# 提示された文章
--------------------------------
静岡県川勝知事をJR東海・葛西敬之が、ズケズケと批判してクギを刺した日
リニア問題の「対立の芽」「葛西敬之?そんなたいして有名でもない企業経営者が、日本を牛耳ってたなんて、そんなわけないだろう」
本書を読む前は、多くの人がそう思うようだ。森功著『国商 最後のフィクサー葛西敬之』では、一企業経営者にすぎない葛西氏が、官邸の人事を牛耳り、霞が関と内通して政策に口を出し、はてはNHKの会長選びに介入してマスコミを支配する姿までが描かれる。 『国商 最後のフィクサー葛西敬之』連載第12回(4)
「美しい国」も葛西の言葉だった
今に始まったことではないが、ときの政権はこうした第三者の有識者会議の意見をお墨付きにして政策を打ち出す。
第一次安倍政権では「美しい国づくり」を政策の根っこに掲げてきたが、それは葛西のしばしば用いる表現でもあった。
ちなみにこの教育再生会議には、のちにリニア新幹線問題で対立する静岡県知事の川勝平太も委員に加わり、賛同している。12月21日の第4回会合で川勝は言った。
--------------------------------
# 保存された行
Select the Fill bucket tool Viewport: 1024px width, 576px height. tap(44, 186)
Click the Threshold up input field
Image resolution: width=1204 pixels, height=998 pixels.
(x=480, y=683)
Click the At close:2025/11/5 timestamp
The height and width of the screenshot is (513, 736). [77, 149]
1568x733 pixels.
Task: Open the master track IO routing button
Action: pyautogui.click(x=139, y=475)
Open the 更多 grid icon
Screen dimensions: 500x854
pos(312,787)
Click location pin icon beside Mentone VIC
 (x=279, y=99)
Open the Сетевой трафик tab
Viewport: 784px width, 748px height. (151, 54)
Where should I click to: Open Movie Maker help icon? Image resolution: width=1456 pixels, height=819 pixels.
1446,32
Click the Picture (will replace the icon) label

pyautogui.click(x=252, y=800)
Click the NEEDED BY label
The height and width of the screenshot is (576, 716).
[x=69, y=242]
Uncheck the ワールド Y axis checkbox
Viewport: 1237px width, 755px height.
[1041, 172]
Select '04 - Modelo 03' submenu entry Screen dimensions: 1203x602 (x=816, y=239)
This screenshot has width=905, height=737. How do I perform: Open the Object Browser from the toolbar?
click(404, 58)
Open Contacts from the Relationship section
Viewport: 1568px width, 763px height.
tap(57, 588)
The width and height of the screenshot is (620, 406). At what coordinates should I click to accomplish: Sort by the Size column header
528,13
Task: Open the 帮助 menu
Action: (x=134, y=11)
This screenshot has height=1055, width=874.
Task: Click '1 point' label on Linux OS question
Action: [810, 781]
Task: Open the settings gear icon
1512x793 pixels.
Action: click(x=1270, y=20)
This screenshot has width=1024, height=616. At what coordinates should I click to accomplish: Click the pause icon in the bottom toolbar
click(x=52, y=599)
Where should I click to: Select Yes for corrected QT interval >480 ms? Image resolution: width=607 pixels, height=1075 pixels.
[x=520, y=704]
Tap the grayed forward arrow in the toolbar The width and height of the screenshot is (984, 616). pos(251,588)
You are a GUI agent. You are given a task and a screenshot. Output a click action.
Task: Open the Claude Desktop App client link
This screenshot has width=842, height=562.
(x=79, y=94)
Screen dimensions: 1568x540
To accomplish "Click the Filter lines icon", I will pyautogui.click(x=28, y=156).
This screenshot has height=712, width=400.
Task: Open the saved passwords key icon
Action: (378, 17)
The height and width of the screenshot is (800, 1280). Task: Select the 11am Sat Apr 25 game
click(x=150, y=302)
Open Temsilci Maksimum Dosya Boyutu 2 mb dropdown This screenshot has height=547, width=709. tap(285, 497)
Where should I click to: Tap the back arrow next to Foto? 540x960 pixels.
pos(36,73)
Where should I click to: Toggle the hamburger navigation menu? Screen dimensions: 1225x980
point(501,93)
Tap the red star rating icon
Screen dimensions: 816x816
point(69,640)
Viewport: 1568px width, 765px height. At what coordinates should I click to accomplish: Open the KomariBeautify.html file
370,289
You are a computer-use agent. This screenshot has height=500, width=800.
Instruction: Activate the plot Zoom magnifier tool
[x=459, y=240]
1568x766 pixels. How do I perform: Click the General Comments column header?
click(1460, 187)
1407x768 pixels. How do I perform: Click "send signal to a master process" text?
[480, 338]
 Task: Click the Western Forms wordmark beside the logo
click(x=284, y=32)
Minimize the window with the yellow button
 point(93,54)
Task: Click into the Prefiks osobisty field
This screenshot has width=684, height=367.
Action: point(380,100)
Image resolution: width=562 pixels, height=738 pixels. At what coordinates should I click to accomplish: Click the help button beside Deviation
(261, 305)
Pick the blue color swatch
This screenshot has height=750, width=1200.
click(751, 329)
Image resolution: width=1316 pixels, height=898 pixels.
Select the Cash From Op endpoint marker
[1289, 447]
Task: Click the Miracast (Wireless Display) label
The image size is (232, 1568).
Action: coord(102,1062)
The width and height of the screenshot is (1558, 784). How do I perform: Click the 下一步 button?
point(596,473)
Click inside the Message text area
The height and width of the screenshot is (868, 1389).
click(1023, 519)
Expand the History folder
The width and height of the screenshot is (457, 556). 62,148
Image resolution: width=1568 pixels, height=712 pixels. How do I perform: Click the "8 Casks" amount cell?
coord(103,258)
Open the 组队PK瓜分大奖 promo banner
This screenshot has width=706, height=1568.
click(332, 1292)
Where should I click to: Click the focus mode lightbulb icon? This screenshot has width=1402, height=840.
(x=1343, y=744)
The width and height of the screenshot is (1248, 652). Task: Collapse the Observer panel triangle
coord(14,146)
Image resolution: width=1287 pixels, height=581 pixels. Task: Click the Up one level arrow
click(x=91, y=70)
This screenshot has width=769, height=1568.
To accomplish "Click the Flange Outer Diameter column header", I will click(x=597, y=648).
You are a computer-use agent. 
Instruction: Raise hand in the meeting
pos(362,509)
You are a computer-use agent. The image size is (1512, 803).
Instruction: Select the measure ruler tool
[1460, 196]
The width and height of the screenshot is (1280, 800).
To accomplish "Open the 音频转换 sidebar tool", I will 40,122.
--------------------------------
葛西敬之についての文章のうち、「静岡県川勝知事をJR東海・葛西敬之が、ズケズケと批判してクギを刺した日」から始まり「墨付きにして政策を打ち出す。」に至るまでの部分を、一字も変えずに書き出しなさい。 これらの項目は、別の出典から集めたものである。

静岡県川勝知事をJR東海・葛西敬之が、ズケズケと批判してクギを刺した日
リニア問題の「対立の芽」「葛西敬之?そんなたいして有名でもない企業経営者が、日本を牛耳ってたなんて、そんなわけないだろう」
本書を読む前は、多くの人がそう思うようだ。森功著『国商 最後のフィクサー葛西敬之』では、一企業経営者にすぎない葛西氏が、官邸の人事を牛耳り、霞が関と内通して政策に口を出し、はてはNHKの会長選びに介入してマスコミを支配する姿までが描かれる。 『国商 最後のフィクサー葛西敬之』連載第12回(4)
「美しい国」も葛西の言葉だった
今に始まったことではないが、ときの政権はこうした第三者の有識者会議の意見をお墨付きにして政策を打ち出す。